По хрусту ломающихся веток и шелесту листьев я понимаю, что он возвращается. Теперь он об этом всегда предупреждает, а то в первый раз появился бесшумно, и я разоралась от страха и зарядила фляжкой ему в голову. У меня быстрее колотится сердце, и я пытаюсь придумать повод для новой ссоры.

Но, едва открыв рот, я вижу его лицо.

Он не смотрит на меня и садится на корточки. Я замечаю боль в его взгляде, и тут же все колкости вылетают из головы. Он проводит рукой по голове, пропуская пальцы сквозь темные волосы; губы плотно сжаты. Он сидит, замерев, но мне хватает одного взгляда на его ссутуленные плечи, чтобы понять: что-то случилось.

Мне страшно спрашивать, но вопрос вырывается против моей воли:

– Вы что-нибудь нашли?

Майор отвечает не сразу; поднимается, чтобы взять у меня фляжку, и кивком велит встать с одеяла, чтобы он мог его сложить. Я неловко встаю, обхватив себя руками, и только тогда он говорит.

– Да. Мы ненадолго остановимся, и я там все устрою. А вы держитесь поближе ко мне. Хотя бы раз сделайте, как я говорю, хорошо, Лилиан?

Когда он отдает приказы, мой первый порыв – осыпать его колкостями в отместку за заносчивость. Но сейчас он такой грустный, такой уставший, что мысль эта лишь на мгновение вспыхивает в голове, и я ее отгоняю. Он смотрит на меня пустым взглядом.

Я киваю, и он, кажется, выдыхает с облегчением.

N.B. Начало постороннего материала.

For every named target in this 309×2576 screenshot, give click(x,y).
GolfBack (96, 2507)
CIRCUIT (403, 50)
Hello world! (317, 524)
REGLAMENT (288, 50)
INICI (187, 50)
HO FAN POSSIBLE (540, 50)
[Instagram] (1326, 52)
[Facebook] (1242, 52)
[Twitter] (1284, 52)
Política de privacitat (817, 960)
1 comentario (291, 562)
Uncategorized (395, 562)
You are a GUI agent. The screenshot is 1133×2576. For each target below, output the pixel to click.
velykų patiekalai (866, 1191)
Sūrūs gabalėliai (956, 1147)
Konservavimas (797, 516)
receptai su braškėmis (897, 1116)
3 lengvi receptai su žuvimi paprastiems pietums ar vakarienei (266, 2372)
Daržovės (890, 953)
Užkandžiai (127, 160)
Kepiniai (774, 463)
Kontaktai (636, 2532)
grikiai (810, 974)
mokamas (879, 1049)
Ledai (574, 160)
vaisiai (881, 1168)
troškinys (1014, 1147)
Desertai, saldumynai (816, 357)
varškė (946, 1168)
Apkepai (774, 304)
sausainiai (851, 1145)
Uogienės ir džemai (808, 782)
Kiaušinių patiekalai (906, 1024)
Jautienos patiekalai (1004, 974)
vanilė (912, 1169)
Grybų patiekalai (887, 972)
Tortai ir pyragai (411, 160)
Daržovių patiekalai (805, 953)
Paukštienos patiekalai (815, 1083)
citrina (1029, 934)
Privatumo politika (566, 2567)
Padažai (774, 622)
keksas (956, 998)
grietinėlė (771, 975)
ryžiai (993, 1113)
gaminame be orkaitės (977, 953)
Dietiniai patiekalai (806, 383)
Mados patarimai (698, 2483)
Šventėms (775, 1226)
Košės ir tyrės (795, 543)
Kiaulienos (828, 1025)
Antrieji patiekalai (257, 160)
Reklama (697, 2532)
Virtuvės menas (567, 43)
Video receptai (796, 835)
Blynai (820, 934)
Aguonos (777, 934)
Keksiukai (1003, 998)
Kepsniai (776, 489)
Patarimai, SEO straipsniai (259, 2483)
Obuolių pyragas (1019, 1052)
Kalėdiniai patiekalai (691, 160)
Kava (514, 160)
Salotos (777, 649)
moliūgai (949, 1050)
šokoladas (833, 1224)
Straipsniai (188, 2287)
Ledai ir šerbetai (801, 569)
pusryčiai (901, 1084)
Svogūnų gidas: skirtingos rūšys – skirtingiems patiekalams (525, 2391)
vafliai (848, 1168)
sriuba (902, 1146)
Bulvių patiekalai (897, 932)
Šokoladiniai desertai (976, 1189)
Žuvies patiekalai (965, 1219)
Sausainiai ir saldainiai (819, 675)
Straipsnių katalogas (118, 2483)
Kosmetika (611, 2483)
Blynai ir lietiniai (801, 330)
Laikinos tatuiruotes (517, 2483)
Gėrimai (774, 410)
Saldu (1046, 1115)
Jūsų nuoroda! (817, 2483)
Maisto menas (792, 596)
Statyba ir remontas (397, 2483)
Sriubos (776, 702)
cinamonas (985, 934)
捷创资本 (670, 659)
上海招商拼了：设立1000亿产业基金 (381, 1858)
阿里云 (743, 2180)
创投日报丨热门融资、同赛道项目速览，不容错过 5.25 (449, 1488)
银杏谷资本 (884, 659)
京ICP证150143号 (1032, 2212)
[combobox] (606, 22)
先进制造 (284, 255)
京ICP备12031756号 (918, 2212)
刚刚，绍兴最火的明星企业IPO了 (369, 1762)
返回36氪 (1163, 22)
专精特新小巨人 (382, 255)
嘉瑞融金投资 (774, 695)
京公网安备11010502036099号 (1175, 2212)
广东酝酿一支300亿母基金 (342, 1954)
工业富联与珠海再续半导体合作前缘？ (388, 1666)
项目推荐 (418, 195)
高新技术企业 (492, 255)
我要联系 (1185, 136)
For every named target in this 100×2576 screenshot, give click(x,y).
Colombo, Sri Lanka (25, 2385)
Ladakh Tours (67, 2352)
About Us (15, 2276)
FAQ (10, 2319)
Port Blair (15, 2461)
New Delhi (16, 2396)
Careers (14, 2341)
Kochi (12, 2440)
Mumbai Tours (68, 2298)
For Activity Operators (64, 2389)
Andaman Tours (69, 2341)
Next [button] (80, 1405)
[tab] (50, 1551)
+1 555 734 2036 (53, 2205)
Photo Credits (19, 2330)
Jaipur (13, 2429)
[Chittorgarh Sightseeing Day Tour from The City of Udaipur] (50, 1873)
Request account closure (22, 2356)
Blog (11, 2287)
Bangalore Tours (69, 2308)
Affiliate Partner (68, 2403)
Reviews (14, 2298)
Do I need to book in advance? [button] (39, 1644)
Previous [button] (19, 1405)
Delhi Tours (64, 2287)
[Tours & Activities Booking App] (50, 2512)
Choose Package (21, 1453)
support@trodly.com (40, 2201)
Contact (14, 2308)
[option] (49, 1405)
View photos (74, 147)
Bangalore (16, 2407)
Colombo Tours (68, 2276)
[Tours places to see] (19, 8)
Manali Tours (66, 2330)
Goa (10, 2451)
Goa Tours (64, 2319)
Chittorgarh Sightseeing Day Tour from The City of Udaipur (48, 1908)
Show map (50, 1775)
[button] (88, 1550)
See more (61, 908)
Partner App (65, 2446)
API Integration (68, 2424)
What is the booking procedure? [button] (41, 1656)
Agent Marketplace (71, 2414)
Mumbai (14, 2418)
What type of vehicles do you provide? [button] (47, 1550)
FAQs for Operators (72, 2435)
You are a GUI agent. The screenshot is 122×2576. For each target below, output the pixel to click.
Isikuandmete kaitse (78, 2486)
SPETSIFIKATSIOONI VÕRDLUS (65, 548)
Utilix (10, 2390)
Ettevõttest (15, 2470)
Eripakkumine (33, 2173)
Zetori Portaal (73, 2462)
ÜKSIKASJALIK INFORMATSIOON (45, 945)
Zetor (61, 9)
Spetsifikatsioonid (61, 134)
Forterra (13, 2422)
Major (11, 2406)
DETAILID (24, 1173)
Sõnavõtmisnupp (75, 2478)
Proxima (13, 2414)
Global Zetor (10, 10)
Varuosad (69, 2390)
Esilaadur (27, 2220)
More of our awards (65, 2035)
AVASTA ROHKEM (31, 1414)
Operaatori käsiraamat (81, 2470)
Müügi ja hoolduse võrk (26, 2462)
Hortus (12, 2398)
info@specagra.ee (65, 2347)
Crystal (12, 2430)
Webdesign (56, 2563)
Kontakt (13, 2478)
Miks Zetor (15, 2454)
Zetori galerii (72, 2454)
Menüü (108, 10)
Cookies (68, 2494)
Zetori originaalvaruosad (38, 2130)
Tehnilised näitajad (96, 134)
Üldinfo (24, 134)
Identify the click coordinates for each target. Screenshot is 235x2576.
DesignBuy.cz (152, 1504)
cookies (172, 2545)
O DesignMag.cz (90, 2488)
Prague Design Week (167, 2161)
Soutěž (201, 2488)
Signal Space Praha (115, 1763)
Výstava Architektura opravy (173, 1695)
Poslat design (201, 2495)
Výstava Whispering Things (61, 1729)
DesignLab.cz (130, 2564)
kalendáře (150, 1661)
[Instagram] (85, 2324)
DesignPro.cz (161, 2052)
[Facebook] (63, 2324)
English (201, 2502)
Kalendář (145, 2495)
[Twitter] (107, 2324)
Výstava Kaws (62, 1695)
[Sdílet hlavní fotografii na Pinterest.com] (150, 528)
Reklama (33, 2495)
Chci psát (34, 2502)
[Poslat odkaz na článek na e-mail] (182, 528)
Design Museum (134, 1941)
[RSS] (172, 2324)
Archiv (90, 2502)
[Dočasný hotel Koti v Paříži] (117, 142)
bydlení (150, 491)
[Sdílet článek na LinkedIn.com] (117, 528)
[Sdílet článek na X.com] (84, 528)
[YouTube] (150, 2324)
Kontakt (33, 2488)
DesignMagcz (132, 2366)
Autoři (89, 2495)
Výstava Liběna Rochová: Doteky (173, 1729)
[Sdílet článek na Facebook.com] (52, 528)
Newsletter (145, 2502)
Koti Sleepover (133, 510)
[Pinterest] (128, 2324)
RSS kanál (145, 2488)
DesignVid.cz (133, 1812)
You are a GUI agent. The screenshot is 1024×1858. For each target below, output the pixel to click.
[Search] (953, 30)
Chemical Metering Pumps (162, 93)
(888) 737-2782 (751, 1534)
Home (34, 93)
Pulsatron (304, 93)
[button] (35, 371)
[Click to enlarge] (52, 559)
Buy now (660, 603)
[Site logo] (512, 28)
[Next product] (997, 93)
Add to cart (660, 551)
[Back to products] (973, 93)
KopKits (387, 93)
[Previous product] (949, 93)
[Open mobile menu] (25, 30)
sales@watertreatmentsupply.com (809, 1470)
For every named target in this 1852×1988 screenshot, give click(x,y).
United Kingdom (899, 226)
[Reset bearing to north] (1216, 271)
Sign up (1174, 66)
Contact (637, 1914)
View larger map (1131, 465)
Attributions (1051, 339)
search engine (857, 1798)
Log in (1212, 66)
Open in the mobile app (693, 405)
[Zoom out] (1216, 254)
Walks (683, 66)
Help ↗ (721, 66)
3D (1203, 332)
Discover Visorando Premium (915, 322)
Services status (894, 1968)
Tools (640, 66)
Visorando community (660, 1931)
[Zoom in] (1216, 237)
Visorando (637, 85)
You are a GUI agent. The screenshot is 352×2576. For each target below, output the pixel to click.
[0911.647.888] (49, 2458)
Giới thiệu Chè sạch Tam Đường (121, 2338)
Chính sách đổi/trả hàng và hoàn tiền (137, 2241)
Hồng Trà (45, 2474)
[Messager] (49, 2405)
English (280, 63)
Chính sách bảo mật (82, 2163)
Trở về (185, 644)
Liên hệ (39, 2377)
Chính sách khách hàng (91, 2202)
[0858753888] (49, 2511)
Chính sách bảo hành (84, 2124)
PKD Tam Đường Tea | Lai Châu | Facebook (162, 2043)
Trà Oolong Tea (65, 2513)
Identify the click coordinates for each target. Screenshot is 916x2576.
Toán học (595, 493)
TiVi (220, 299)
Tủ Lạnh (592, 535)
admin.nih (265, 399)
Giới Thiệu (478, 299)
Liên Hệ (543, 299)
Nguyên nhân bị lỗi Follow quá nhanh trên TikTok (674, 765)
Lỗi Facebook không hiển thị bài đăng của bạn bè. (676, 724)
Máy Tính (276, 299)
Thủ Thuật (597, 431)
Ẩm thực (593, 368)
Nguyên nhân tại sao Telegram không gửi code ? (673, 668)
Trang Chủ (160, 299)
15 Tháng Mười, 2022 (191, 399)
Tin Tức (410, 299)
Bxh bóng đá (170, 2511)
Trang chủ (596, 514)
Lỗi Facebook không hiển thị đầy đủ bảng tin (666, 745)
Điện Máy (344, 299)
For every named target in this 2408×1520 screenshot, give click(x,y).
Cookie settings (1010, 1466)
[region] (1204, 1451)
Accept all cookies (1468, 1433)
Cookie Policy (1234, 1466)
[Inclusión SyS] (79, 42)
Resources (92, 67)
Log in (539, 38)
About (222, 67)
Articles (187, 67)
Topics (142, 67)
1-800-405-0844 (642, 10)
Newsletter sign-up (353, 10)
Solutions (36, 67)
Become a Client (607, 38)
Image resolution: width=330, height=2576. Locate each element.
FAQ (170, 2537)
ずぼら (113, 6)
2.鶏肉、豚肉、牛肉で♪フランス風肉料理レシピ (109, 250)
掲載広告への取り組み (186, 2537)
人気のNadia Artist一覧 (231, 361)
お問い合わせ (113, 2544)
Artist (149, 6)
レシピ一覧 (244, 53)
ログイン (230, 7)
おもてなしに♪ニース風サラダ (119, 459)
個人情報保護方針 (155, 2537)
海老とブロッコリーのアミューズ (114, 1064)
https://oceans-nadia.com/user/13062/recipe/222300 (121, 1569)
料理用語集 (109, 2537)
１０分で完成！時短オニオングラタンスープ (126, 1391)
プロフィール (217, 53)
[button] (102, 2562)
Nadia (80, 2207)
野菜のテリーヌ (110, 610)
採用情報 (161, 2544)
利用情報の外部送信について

– Хорошо. Я найду для вас место рядом с собой. Можете отдохнуть, а можете, если хотите, помочь мне принести камни.

– Камни? Зачем?

Он отворачивается и забрасывает за спину вещмешок.

– За склоном я нашел еще одну спасательную капсулу.

Я едва не спотыкаюсь, услышав его ответ, и застываю на месте.

– Что нашли?!

Волна облегчения и надежды накрывает меня с головой, и чувство это так ощутимо, что у меня подкашиваются ноги. Нет времени заметить легкий укол разочарования – если найдем выживших, нашему странному тесному сотрудничеству придет конец. Из меня льется поток слов:

– Сколько там людей? Это капсула первого класса? Вы кого-нибудь из них знаете? Радиосигнал работает?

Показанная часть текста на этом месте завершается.